As at the Latest Practicable Date, Mr. Arnold Ip did not have any interest in Share within the meaning of Part XV of the SFO.

Mr. Arnold Ip has entered into a letter of appointment with the Company for a term of three years with effect from 8 December 2021, subject to retirement by rotation and re-election at the annual general meeting of the Company in accordance to the Articles of Association. He is entitled to a director’s fee of HK$120,000 per annum which is reviewed by the remuneration committee of the Company and determined by the Board with reference to market rates, his performance, qualifications and experience.

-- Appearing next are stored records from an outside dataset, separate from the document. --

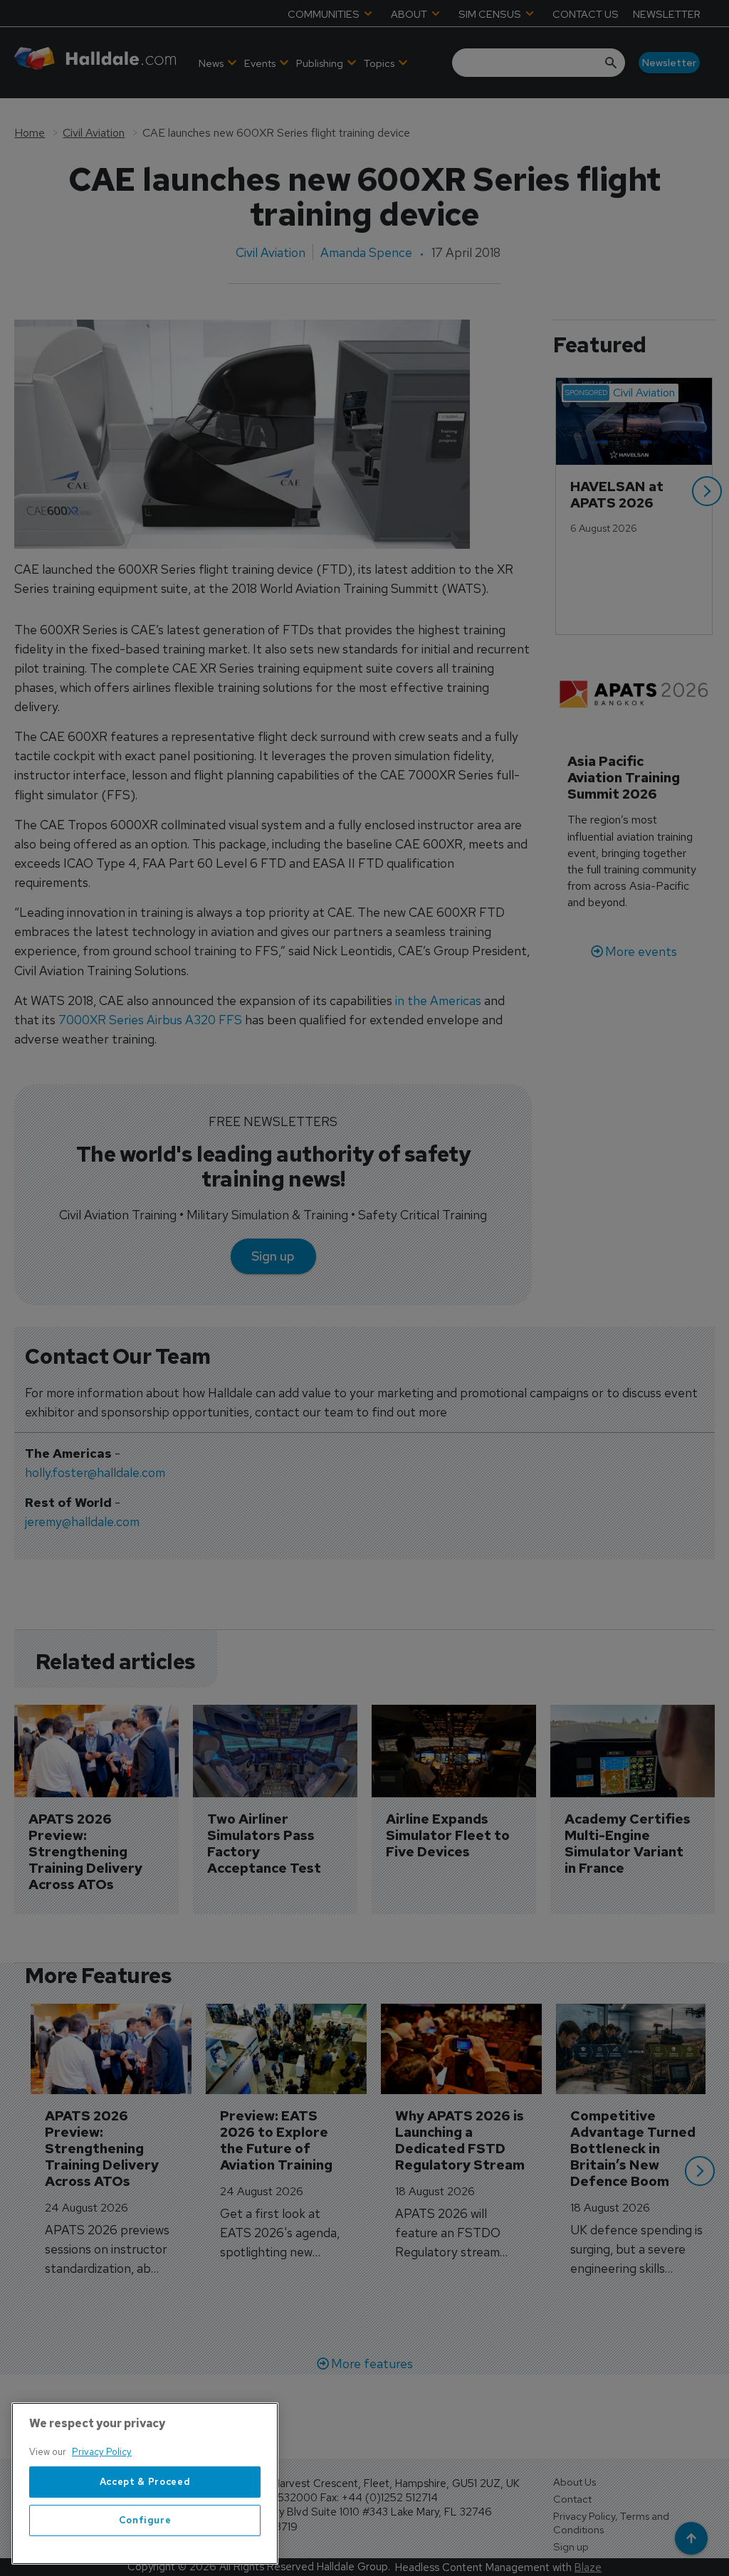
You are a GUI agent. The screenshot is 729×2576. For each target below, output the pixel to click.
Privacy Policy (102, 2452)
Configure (145, 2520)
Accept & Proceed (145, 2482)
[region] (144, 2483)
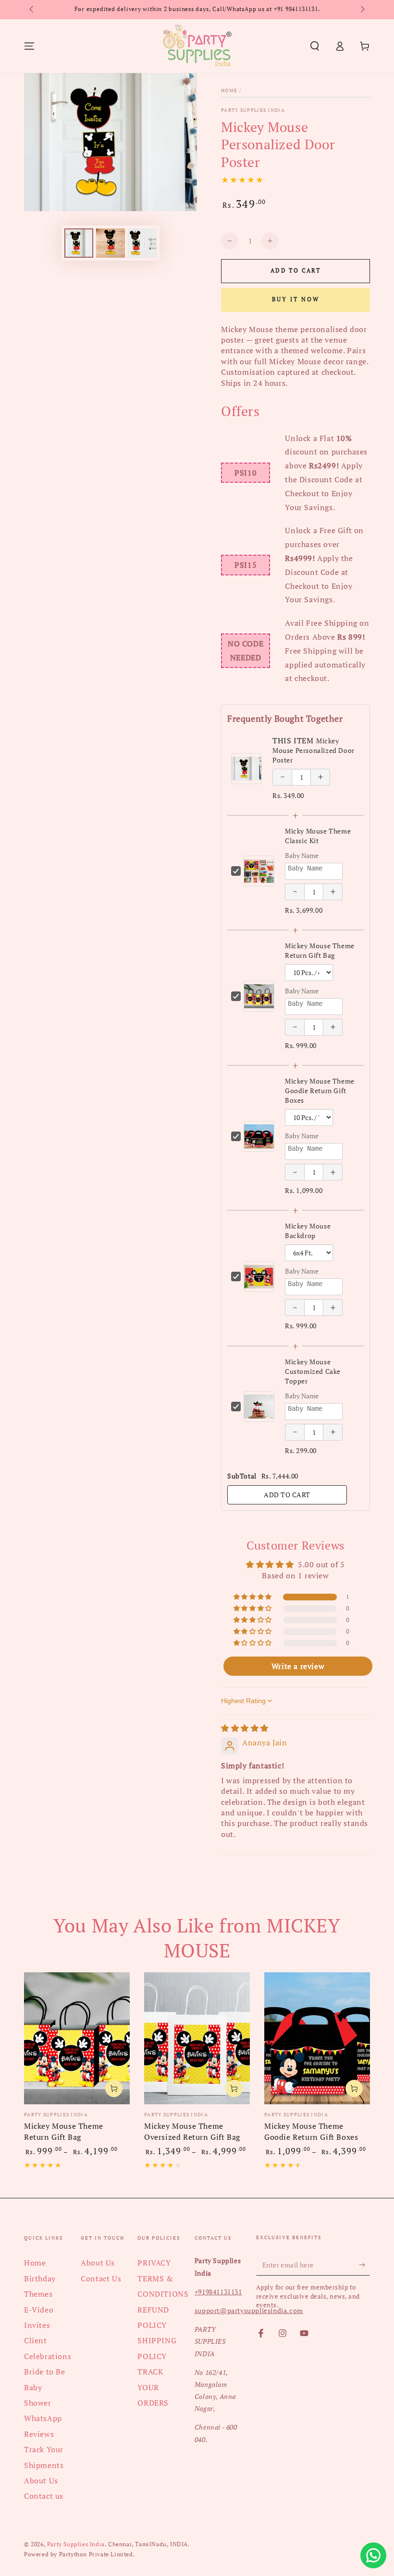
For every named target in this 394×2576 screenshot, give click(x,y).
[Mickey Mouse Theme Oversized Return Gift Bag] (197, 2038)
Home (229, 90)
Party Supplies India (253, 110)
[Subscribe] (364, 2264)
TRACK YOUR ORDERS (153, 2387)
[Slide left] (32, 9)
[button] (314, 46)
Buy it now (296, 299)
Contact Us (101, 2278)
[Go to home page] (197, 46)
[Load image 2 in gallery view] (110, 243)
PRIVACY (154, 2262)
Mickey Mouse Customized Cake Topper (313, 1371)
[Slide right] (362, 9)
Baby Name (302, 855)
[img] (245, 1728)
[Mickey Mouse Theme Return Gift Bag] (77, 2038)
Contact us (43, 2496)
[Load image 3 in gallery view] (142, 243)
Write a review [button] (297, 1666)
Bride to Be (44, 2371)
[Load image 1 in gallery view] (78, 243)
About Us (41, 2480)
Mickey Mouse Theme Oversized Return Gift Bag (192, 2131)
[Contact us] (373, 2555)
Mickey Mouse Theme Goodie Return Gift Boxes (320, 1090)
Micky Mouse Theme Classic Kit (318, 835)
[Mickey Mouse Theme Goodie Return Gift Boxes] (317, 2038)
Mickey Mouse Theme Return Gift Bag (320, 950)
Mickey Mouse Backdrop (308, 1230)
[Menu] (29, 46)
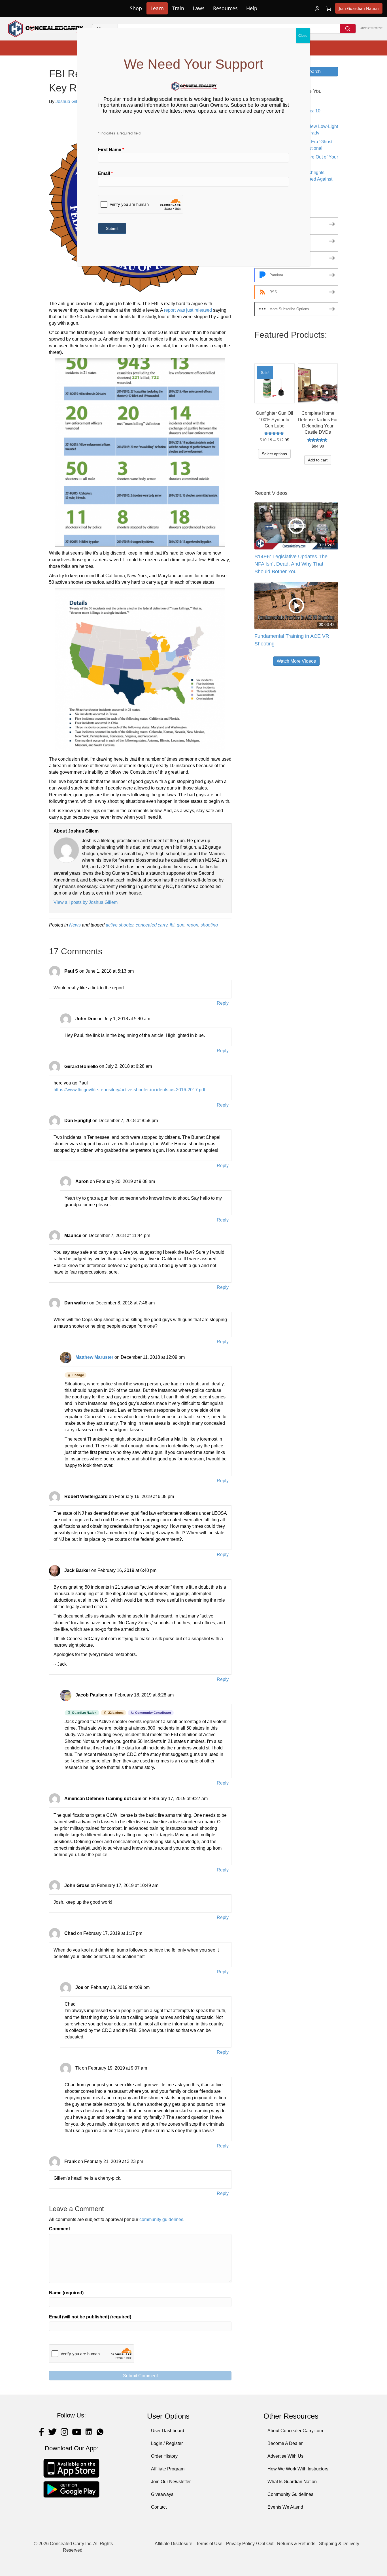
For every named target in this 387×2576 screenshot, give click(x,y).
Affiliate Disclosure (173, 2543)
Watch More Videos (296, 661)
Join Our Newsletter (171, 2481)
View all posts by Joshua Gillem (86, 902)
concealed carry (151, 925)
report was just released (188, 310)
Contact (159, 2507)
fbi (172, 925)
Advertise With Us (285, 2456)
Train (178, 8)
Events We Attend (285, 2507)
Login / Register (167, 2443)
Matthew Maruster (94, 1357)
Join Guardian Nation (359, 8)
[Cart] (328, 8)
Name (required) (66, 2292)
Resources (225, 8)
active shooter (119, 925)
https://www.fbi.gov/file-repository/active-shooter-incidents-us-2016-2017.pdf (129, 1089)
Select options (274, 454)
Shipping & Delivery (339, 2543)
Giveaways (162, 2494)
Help (251, 8)
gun (180, 925)
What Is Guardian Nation (292, 2481)
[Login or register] (317, 8)
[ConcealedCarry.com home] (46, 28)
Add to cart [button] (318, 460)
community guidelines (161, 2219)
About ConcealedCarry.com (295, 2430)
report (192, 925)
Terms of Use (209, 2543)
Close (302, 36)
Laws (199, 8)
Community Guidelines (290, 2494)
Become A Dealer (285, 2443)
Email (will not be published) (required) (90, 2316)
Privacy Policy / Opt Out (249, 2543)
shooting (209, 925)
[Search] (348, 28)
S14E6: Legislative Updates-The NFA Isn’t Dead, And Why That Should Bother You (291, 564)
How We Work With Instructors (297, 2468)
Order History (164, 2456)
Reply (223, 1003)
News (75, 925)
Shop (136, 8)
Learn (157, 8)
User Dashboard (167, 2430)
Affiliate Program (167, 2468)
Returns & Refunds (296, 2543)
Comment (59, 2228)
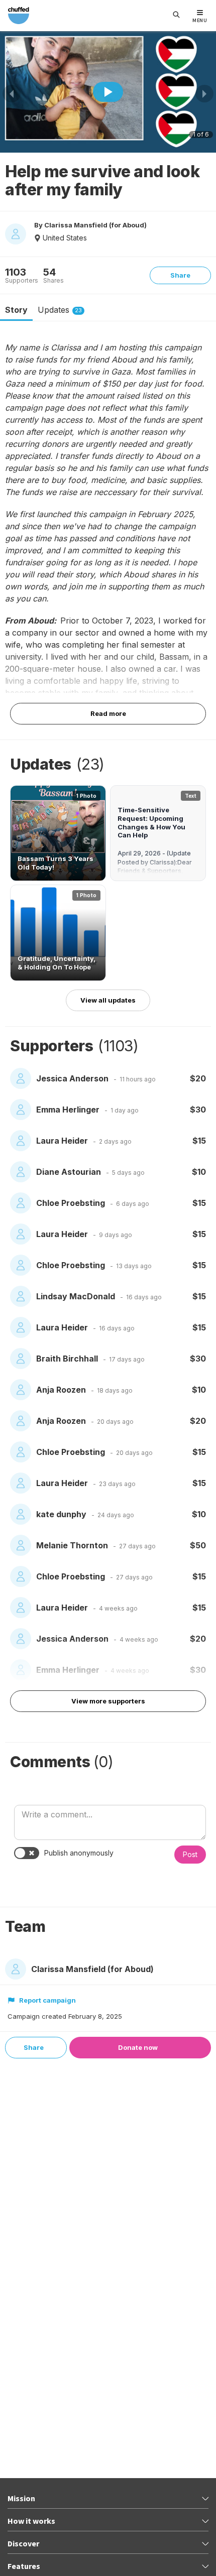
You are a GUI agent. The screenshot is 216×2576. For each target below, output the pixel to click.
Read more (108, 713)
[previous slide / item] (12, 93)
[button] (58, 833)
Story (16, 310)
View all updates (108, 1000)
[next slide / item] (204, 93)
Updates (60, 310)
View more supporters (108, 1701)
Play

Save as disclosed above, Mr. Arnold Ip has confirmed that there are no other matters that need to be brought to the attention of the Shareholders in connection with his re-election and there is no information to be disclosed pursuant to Rule 17.50(2)(h) to (v) of the GEM Listing Rules.

– 15 –

PROPOSED AMENDMENTS TO THE MEMORANDUM AND ARTICLES OF ASSOCIATION

APPENDIX III

PROPOSED AMENDMENTS TO THE MEMORANDUM AND ARTICLES OF ASSOCIATION

Details of the proposed amendments to the Memorandum and Articles of Association are set out as follows:

  • (1) By deleting the words ‘‘Companies Law’’ wherever they may appear and replacing them with the words ‘‘Companies Act’’;

  • (2) The original Clause 1, which reads:

  • ‘‘1. The name of the Company is Icicle Group Holdings Limited 冰雪集團控股有限公 ’’

  • 司.

is to be revised as:

  • ‘‘1. The name of the Company is Icicle Group Holdings Limited (冰雪集團控股有限公 ’’

  • 司).

  • (3) The original Clause 2, which reads:

  • ‘‘2. The registered office is situated at the offices of Estera Trust (Cayman) Limited, PO Box 1350, Clifton House, 75 Fort Street, Grand Cayman, KY1–1108, Cayman Islands or at such other place in the Cayman Islands as the Directors may from time to time decide.’’

is to be revised as:

  • ‘‘2. The registered office is situated at the offices of ~~Appleby~~ Ocorian Trust (Cayman) Limited, ~~Clifton House, 75 Fort Street,~~ Windward 3, Regatta Office Park, PO Box 1350, Grand Cayman, KY1–1108, Cayman Islands or at such other place in the Cayman Islands as the Directors may from time to time decide.’’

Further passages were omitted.